> _Records from a data source_
┄┄┄┄┄┄┄┄┄┄

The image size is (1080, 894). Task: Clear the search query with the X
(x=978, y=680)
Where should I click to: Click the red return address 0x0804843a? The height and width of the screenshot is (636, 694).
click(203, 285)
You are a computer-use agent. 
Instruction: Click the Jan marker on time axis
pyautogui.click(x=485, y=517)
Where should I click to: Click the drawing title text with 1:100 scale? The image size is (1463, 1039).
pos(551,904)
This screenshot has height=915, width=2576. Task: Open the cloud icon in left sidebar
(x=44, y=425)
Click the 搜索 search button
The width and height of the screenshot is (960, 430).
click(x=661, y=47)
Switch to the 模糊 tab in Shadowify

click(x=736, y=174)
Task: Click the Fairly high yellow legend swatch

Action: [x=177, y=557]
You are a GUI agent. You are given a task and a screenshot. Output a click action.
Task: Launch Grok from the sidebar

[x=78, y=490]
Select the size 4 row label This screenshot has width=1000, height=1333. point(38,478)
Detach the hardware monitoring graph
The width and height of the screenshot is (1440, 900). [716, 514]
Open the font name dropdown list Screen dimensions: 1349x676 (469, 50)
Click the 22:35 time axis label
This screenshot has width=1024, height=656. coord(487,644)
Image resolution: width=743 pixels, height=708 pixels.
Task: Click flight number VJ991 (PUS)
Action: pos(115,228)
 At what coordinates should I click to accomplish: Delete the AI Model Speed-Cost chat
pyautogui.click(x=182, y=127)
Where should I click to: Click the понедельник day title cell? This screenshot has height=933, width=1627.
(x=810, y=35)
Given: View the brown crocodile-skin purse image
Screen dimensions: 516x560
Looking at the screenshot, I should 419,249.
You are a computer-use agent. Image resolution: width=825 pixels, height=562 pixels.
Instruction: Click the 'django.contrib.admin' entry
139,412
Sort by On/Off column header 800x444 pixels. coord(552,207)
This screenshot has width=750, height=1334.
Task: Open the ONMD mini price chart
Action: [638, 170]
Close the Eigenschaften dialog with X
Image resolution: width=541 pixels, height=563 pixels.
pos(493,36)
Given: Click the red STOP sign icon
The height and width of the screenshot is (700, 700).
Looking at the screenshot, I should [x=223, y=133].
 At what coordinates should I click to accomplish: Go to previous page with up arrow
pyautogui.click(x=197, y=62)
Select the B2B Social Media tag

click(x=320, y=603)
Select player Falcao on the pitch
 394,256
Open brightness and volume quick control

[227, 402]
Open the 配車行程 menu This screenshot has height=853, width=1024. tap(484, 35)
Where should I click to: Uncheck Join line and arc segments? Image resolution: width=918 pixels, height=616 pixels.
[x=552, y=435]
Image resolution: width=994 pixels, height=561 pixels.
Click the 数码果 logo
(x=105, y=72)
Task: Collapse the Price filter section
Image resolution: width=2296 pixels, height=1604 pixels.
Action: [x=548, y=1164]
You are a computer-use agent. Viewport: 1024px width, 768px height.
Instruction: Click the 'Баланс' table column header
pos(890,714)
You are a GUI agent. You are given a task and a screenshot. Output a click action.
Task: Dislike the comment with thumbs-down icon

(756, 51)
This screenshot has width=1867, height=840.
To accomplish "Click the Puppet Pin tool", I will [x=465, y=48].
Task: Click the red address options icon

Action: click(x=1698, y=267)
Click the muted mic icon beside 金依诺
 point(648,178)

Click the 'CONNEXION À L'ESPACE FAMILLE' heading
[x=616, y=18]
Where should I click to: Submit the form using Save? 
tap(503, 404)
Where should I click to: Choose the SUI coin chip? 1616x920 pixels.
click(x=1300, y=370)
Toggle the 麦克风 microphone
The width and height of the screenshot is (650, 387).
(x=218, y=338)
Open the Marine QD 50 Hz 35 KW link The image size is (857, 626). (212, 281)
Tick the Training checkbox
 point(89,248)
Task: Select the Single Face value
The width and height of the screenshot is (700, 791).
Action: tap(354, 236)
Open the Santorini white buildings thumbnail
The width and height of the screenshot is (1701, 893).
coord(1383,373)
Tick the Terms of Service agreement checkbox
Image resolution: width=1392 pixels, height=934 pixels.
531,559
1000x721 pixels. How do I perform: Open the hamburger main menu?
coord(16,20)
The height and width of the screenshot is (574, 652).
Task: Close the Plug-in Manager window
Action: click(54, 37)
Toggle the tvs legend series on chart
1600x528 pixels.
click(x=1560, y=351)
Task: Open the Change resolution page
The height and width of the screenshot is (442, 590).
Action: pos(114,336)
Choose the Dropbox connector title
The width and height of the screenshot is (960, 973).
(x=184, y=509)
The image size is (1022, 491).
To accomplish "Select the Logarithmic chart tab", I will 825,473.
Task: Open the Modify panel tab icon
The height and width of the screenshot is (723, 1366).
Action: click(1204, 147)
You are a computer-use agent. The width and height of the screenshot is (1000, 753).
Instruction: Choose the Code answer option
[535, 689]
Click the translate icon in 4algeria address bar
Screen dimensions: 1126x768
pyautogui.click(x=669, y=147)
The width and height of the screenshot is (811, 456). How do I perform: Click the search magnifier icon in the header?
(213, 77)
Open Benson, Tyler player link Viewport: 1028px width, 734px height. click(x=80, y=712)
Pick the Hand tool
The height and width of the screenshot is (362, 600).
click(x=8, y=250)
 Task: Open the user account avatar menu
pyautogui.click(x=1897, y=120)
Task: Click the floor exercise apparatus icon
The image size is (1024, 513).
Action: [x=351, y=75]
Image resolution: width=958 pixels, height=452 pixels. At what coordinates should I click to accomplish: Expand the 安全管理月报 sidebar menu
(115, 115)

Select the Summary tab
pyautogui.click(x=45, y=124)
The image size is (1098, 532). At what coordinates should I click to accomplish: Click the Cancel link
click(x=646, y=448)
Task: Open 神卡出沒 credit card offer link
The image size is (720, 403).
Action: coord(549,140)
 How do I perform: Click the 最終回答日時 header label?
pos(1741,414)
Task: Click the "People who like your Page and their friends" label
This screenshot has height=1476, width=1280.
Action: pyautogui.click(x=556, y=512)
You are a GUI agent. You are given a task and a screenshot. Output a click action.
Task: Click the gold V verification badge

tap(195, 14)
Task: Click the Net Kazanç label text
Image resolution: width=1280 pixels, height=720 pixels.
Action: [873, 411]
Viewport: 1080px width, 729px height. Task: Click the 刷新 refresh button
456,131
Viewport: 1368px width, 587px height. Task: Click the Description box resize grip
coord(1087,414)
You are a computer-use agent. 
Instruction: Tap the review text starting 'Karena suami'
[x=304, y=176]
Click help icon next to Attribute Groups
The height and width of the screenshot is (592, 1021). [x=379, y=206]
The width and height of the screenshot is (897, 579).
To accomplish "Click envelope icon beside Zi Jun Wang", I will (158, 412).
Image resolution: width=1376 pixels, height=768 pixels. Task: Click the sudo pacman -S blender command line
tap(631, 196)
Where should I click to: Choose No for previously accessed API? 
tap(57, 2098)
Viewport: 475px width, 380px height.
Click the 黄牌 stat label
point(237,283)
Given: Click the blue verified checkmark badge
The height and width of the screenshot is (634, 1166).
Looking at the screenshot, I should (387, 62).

┄┄┄┄┄┄┄┄┄┄

> _YOUR INSTRUCTIONS_
In the entries above, one line contains "Sort by On/Off" and another contains "Open the 配車行程". Reproduce exactly those two lines and the lines between them, nothing else.

> _FINISHED TASK_
Sort by On/Off column header 800x444 pixels. coord(552,207)
This screenshot has width=750, height=1334.
Task: Open the ONMD mini price chart
Action: [638, 170]
Close the Eigenschaften dialog with X
Image resolution: width=541 pixels, height=563 pixels.
pos(493,36)
Given: Click the red STOP sign icon
The height and width of the screenshot is (700, 700).
Looking at the screenshot, I should [x=223, y=133].
 At what coordinates should I click to accomplish: Go to previous page with up arrow
pyautogui.click(x=197, y=62)
Select the B2B Social Media tag

click(x=320, y=603)
Select player Falcao on the pitch
 394,256
Open brightness and volume quick control

[227, 402]
Open the 配車行程 menu This screenshot has height=853, width=1024. tap(484, 35)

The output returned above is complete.